Saturday, November 30, 2013

Optimal Number of Scientific Journal Article Co-Authors

As an Associate Editor of over a dozen journals, I have seen an increase in the number of submitted articles with multiple authors.

In a recent issue of The Chronicle of Higher Education, an article by Paul Voosen had the following interesting table from Thomson Reuters Web of Science:
I enjoyed seeing that Economics & business were included in the list of scientific fields especially since my areas of research include Management Science & Operations Research and, on many days, Network Economics.

In the past 30 years, as the above table reveals,  there has been a precipitous drop in the number of single-authored papers. In Computer Science, for example, only 9% of the 2012 scientific articles were single-authored, whereas, in Mathematics, the percentage of single-authored papers in 2012 was 31% with the Social Sciences having the highest percentage of 38%.

A paper by Ding, Levin, Stephan, and Winkler, published recently in Management Science, had some fascinating facts: A number of studies have identified a significant increase in the number of coauthored papers by individuals at different academic institutions and in  different countries, as well as in the number of coauthors per paper. An analysis of approximately 13 million published papers in science and engineering from 1955 to 2000, for example, found an increase in team size in all but one of the 172 subfields studied, and average team size was found to have nearly doubled, going from 1.9 to 3.5 authors per paper (Wuchty et al. 2007). Adams et al. (2005) found similar results for the top-110 research universities in the United States, reporting that the average number of authors per paper in the sciences grew by 53.4%, rising from 2.77 to 4.24 over the period 1981–1999.

Growth in the number of authors on a paper is due not only to a rise in collaboration within a
university—and an increase in lab size—but more importantly to an increase in the number of institutions collaborating on a research project. A study of 662 U.S. institutions that had received National Science Foundation (NSF) funding one or more times found that collaboration across these institutions in science and engineering, which was rare in 1975, grew in each and every year between 1975 and 2005, reaching approximately 40% by 2005 (Jones et al. 2008). Collaboration has increased internationally as well. The Levin et al. (2009) study of authorship patterns across a wide array of four-year colleges and universities in the United States found that the percentage of papers with one or more international authors went from 6.6% in 1991 to 19.2% in 2007.

I recall my dissertation advisor at Brown University, Professor Stella Dafermos. Her many papers published mostly in the 1970s and 1980s were mainly single-authored except for earlier ones with her dissertation advisor and several with her doctoral students. I recall also being told that it was important to have single-authored papers before promotion to Associate Professor and tenure. Luckily, I achieved both at UMass Amherst just 4 years after getting my PhD at Brown.
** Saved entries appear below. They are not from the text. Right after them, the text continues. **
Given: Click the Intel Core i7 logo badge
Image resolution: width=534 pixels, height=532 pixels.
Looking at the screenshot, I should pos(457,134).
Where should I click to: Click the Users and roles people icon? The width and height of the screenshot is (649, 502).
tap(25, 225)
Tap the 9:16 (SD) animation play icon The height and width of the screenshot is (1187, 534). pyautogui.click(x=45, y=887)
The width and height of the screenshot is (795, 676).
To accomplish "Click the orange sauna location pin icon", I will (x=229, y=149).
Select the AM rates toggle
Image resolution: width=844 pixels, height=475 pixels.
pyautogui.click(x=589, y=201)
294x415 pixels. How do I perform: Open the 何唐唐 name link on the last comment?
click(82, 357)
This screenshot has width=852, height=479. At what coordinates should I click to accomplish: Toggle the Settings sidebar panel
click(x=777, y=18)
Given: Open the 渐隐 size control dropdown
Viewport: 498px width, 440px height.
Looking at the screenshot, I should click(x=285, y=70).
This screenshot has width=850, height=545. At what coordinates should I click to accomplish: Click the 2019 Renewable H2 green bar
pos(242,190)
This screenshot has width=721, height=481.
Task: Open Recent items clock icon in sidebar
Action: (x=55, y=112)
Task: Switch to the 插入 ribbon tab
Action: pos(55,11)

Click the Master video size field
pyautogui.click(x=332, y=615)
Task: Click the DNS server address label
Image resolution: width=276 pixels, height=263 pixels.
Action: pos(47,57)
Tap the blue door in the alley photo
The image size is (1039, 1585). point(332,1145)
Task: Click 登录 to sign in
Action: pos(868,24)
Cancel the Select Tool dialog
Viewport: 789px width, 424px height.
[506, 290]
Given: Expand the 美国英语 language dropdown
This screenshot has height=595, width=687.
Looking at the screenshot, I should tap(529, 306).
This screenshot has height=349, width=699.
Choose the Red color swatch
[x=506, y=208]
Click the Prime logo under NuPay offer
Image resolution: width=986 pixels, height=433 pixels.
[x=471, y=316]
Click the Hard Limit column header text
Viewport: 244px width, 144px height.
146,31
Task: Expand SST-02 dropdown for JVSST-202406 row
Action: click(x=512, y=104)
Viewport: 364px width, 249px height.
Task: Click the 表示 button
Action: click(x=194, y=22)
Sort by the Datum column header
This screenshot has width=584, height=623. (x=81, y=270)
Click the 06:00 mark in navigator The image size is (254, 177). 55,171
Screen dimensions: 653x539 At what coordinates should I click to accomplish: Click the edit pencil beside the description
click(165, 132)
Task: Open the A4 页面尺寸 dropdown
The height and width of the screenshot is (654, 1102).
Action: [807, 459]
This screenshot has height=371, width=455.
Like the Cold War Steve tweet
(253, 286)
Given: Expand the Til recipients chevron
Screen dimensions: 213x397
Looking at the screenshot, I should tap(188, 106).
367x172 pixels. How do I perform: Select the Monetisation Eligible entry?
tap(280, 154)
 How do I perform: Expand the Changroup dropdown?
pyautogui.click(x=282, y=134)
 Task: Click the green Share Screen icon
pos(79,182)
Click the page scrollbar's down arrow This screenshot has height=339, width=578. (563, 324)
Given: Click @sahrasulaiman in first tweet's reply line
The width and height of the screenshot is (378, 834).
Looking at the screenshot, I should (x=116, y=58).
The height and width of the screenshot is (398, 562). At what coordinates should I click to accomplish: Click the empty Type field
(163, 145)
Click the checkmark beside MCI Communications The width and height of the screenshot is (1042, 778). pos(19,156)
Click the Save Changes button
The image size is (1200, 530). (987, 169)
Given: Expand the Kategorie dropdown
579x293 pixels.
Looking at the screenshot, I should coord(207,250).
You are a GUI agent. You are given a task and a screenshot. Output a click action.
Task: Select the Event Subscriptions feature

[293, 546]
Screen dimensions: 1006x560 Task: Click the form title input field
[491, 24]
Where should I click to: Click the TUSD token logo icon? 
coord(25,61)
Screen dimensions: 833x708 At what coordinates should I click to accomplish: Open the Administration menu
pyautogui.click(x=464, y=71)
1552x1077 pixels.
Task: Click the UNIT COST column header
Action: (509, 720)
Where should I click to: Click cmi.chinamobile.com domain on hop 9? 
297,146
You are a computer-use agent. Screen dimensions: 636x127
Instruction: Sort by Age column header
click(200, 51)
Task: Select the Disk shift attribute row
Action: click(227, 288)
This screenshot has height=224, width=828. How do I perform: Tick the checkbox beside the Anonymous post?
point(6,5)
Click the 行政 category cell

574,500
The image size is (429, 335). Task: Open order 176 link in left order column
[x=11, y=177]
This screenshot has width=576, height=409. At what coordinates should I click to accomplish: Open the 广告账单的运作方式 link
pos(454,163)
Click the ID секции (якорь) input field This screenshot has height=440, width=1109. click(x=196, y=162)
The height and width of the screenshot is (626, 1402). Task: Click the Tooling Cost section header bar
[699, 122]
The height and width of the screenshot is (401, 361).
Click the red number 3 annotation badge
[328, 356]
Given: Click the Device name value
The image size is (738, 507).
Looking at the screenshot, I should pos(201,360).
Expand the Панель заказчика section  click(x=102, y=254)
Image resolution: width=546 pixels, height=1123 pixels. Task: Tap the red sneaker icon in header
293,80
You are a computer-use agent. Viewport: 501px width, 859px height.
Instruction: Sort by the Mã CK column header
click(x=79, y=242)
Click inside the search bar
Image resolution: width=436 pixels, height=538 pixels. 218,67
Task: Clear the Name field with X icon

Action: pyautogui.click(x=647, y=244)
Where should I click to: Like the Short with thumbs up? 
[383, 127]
These days, interestingly, several of my former doctoral students were urged (and are being urged) to have one or more single-authored papers before they come up for promotion and tenure whereas I know of folks who are up for tenure that have never published a single-authored paper (all these cases I am mentioning have PhDs in the Management Science/Operations Research/Industrial Engineering/Operations Management areas and are in business schools).  Some are also told that papers with their advisor do not count "as much." Of course, there is also the pressure to publish in "premier" and "A" list journals.

I continue to write single-authored papers but very much enjoy collaborations and working also with doctoral students (present and former) as well as with other colleagues across the globe.

And these days, with a very tight deadline -- of tomorrow -- we are trying to finish a paper with 7 co-authors (based on our NSF project).

Thanks to Marc Abrahams in his,  Scientists Find Safety in Numbers,  for noting that:  "If there were a prize for the largest number of co-authors, it would have gone to the 2,512 people credited with writing "Precision Electroweak Measurements on the Z Resonance," which appeared in the journal Physics Reports in 2006." He also reminds us that: "at least one prize has been awarded for the highest number of co-authors. In 2003, the Ig Nobel prize for literature went to the approximately 976 co-authors of a medical study published in the New England Journal of Medicine. That paper also had the distinction of having 100 times as many authors as pages."

The "optimal" number of co-authors will depend, hence, on the project/problem and very much on the field and subfield. Coauthors may provide expertise, proper instruments,  act as sounding boards and assist in the data analysis, etc.

Also, the "optimal" number of co-authors may depend on what stage one is in one's career and the expectations of your environment.

Clearly, the data show that single authorship of scientific articles has decreased dramatically. Let's, nevetheless,  hope that we are still educating students who "can stand on their own feet," if need be.